● WHAT THE EXERCISE ASKS: Your answer must be the full set of entries, reproduced exactly.

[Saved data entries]
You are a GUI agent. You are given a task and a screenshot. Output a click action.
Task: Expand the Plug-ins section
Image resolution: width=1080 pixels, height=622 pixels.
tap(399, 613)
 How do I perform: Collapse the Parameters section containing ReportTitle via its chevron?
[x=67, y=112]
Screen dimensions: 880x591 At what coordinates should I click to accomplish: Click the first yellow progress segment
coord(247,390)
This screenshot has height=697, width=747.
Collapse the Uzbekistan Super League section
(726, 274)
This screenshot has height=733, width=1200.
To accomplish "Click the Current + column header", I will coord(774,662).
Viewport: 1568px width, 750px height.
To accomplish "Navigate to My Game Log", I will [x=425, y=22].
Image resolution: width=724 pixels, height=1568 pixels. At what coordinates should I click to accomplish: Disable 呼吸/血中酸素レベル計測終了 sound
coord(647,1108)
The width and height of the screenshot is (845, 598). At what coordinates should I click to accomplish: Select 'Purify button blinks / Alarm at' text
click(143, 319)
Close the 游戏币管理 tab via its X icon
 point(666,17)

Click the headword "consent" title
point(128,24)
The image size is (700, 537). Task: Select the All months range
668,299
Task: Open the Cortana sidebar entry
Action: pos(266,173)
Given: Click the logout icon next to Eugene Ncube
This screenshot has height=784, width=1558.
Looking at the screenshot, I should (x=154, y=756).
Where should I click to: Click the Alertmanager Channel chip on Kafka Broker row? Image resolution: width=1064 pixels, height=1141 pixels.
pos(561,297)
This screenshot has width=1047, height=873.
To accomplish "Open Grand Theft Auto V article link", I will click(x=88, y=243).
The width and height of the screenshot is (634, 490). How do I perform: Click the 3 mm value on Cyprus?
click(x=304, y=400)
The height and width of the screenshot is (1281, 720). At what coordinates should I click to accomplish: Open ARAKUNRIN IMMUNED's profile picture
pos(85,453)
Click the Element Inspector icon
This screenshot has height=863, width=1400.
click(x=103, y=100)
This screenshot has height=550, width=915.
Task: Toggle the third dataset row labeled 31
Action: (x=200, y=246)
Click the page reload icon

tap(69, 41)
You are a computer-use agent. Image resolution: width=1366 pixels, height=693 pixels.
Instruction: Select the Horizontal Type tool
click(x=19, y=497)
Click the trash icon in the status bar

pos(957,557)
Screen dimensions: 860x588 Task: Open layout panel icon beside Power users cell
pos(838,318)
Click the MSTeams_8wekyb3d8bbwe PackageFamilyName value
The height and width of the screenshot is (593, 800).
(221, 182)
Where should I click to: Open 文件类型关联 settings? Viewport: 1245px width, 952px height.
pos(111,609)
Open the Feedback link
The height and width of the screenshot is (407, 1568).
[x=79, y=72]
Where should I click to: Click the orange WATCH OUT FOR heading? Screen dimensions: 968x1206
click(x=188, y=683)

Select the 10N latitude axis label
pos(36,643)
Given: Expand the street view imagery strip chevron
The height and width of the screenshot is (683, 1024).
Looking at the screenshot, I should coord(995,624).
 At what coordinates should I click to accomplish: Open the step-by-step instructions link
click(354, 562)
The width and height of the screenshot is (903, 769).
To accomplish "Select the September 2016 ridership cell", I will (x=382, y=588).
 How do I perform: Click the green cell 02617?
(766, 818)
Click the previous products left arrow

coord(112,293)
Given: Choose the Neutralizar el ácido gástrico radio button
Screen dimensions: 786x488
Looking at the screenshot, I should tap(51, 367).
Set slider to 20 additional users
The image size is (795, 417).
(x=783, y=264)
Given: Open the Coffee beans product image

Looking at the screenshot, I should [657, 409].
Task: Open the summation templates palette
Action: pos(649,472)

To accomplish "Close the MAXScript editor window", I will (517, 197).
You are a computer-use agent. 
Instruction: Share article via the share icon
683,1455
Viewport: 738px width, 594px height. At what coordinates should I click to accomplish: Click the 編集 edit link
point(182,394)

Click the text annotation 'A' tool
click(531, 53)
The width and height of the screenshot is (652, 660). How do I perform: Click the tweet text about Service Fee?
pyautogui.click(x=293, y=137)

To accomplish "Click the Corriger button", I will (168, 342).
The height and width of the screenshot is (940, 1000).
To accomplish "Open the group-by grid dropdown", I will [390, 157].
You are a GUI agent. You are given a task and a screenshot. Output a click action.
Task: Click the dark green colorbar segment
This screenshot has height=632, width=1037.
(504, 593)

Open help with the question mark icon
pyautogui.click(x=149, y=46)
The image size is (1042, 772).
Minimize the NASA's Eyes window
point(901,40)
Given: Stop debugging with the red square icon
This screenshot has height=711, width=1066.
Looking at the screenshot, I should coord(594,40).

● SOLUTION BELOW:
You are a GUI agent. You are given a task and a screenshot. Output a click action.
Task: Expand the Plug-ins section
Image resolution: width=1080 pixels, height=622 pixels.
tap(399, 613)
 How do I perform: Collapse the Parameters section containing ReportTitle via its chevron?
[x=67, y=112]
Screen dimensions: 880x591 At what coordinates should I click to accomplish: Click the first yellow progress segment
coord(247,390)
This screenshot has height=697, width=747.
Collapse the Uzbekistan Super League section
(726, 274)
This screenshot has height=733, width=1200.
To accomplish "Click the Current + column header", I will coord(774,662).
Viewport: 1568px width, 750px height.
To accomplish "Navigate to My Game Log", I will [x=425, y=22].
Image resolution: width=724 pixels, height=1568 pixels. At what coordinates should I click to accomplish: Disable 呼吸/血中酸素レベル計測終了 sound
coord(647,1108)
The width and height of the screenshot is (845, 598). At what coordinates should I click to accomplish: Select 'Purify button blinks / Alarm at' text
click(143, 319)
Close the 游戏币管理 tab via its X icon
 point(666,17)

Click the headword "consent" title
point(128,24)
The image size is (700, 537). Task: Select the All months range
668,299
Task: Open the Cortana sidebar entry
Action: pos(266,173)
Given: Click the logout icon next to Eugene Ncube
This screenshot has height=784, width=1558.
Looking at the screenshot, I should (x=154, y=756).
Where should I click to: Click the Alertmanager Channel chip on Kafka Broker row? Image resolution: width=1064 pixels, height=1141 pixels.
pos(561,297)
This screenshot has width=1047, height=873.
To accomplish "Open Grand Theft Auto V article link", I will click(x=88, y=243).
The width and height of the screenshot is (634, 490). How do I perform: Click the 3 mm value on Cyprus?
click(x=304, y=400)
The height and width of the screenshot is (1281, 720). At what coordinates should I click to accomplish: Open ARAKUNRIN IMMUNED's profile picture
pos(85,453)
Click the Element Inspector icon
This screenshot has height=863, width=1400.
click(x=103, y=100)
This screenshot has height=550, width=915.
Task: Toggle the third dataset row labeled 31
Action: (x=200, y=246)
Click the page reload icon

tap(69, 41)
You are a computer-use agent. Image resolution: width=1366 pixels, height=693 pixels.
Instruction: Select the Horizontal Type tool
click(x=19, y=497)
Click the trash icon in the status bar

pos(957,557)
Screen dimensions: 860x588 Task: Open layout panel icon beside Power users cell
pos(838,318)
Click the MSTeams_8wekyb3d8bbwe PackageFamilyName value
The height and width of the screenshot is (593, 800).
(221, 182)
Where should I click to: Open 文件类型关联 settings? Viewport: 1245px width, 952px height.
pos(111,609)
Open the Feedback link
The height and width of the screenshot is (407, 1568).
[x=79, y=72]
Where should I click to: Click the orange WATCH OUT FOR heading? Screen dimensions: 968x1206
click(x=188, y=683)

Select the 10N latitude axis label
pos(36,643)
Given: Expand the street view imagery strip chevron
The height and width of the screenshot is (683, 1024).
Looking at the screenshot, I should coord(995,624).
 At what coordinates should I click to accomplish: Open the step-by-step instructions link
click(354, 562)
The width and height of the screenshot is (903, 769).
To accomplish "Select the September 2016 ridership cell", I will (x=382, y=588).
 How do I perform: Click the green cell 02617?
(766, 818)
Click the previous products left arrow

coord(112,293)
Given: Choose the Neutralizar el ácido gástrico radio button
Screen dimensions: 786x488
Looking at the screenshot, I should tap(51, 367).
Set slider to 20 additional users
The image size is (795, 417).
(x=783, y=264)
Given: Open the Coffee beans product image

Looking at the screenshot, I should [657, 409].
Task: Open the summation templates palette
Action: pos(649,472)

To accomplish "Close the MAXScript editor window", I will (517, 197).
You are a computer-use agent. 
Instruction: Share article via the share icon
683,1455
Viewport: 738px width, 594px height. At what coordinates should I click to accomplish: Click the 編集 edit link
point(182,394)

Click the text annotation 'A' tool
click(531, 53)
The width and height of the screenshot is (652, 660). How do I perform: Click the tweet text about Service Fee?
pyautogui.click(x=293, y=137)

To accomplish "Click the Corriger button", I will (168, 342).
The height and width of the screenshot is (940, 1000).
To accomplish "Open the group-by grid dropdown", I will [390, 157].
You are a GUI agent. You are given a task and a screenshot. Output a click action.
Task: Click the dark green colorbar segment
This screenshot has height=632, width=1037.
(504, 593)

Open help with the question mark icon
pyautogui.click(x=149, y=46)
The image size is (1042, 772).
Minimize the NASA's Eyes window
point(901,40)
Given: Stop debugging with the red square icon
This screenshot has height=711, width=1066.
Looking at the screenshot, I should coord(594,40).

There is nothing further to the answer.